Event Date and Time:
April 19, 2014
12:00pm-7:15pm
Location:
Department of Cinema Studies
721 Broadway, 6th Floor, Michelson Theater
New York, NY 10003
THE STINK STILL HERE: THE MINERS’ STRIKE ON FILM
Free and open to the public.
Organized by the Colloquium for Unpopular Culture
THE STINK STILL HERE is a day-long series of screenings and talks commemorating the 30th anniversary of the British Miners’ Strike.
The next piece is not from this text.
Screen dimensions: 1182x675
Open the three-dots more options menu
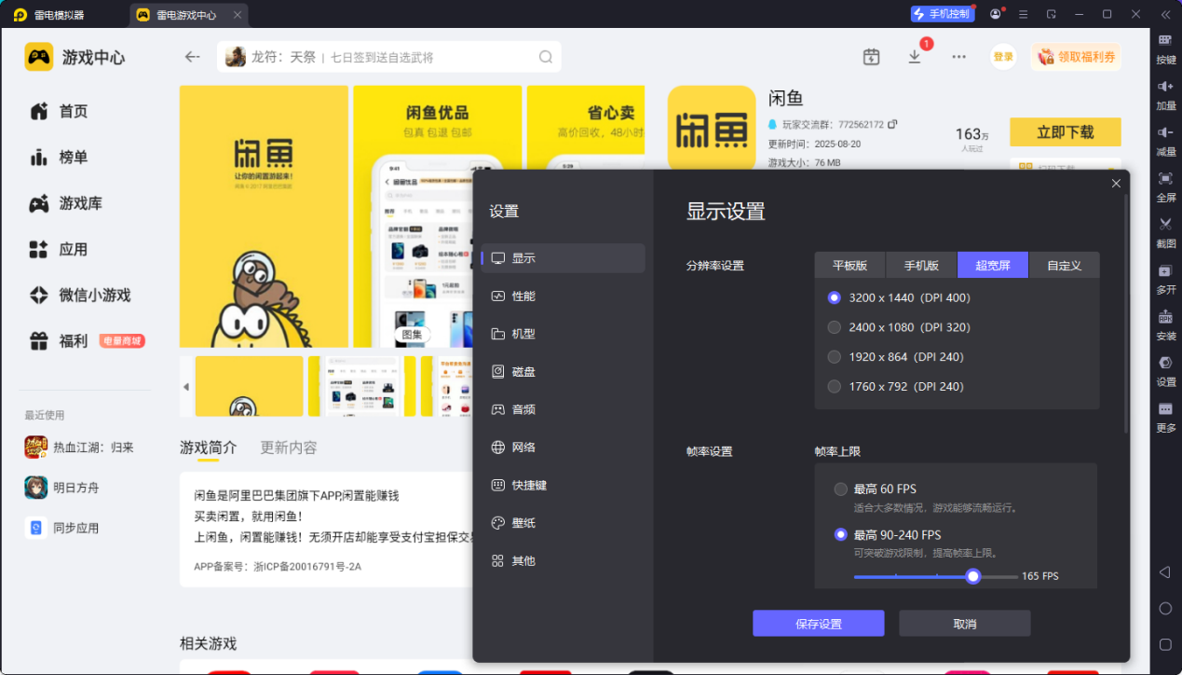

Perhaps the most sustained, divisive and occasionally violent struggle in recent decades, it pitted a Conservative Party hellbent on unleashing the forces of market fundamentalism against men and women from working-class communities who saw, more clearly than commentators and even left-wing politicians, that the strike’s outcome would determine the future of British labour.
Their year-long resistance, in the face of vilification from Margaret Thatcher and from her allies within mainstream media (the miners’ union was dubbed “the enemy within”, while the Conservative Chancellor described preparing for the strike as being “like re-arming to face the threat of Hitler”), inspired a broad cultural front that included pop musicians such as Billy Bragg, Test Dept and The Smiths.
THE STINK STILL HERE presents a wide range of incendiary, emotional and rarely-seen essay films, activist footage and conceptually-informed performance pieces - among them Jeremy Deller and Mike Figgis’s The Battle of Orgreave, Richard Eyre’s banned V, and Bill Morrison’s The Miners’ Hymns - presented and debated by prominent writers, scholar-activists and filmmakers.
A booklet accompanied the show with an exclusive interview with author David Peace discussing his own work including GB84 and his musical memories including Test Dept at the HellFire Club, Wakefield, Yorkshire.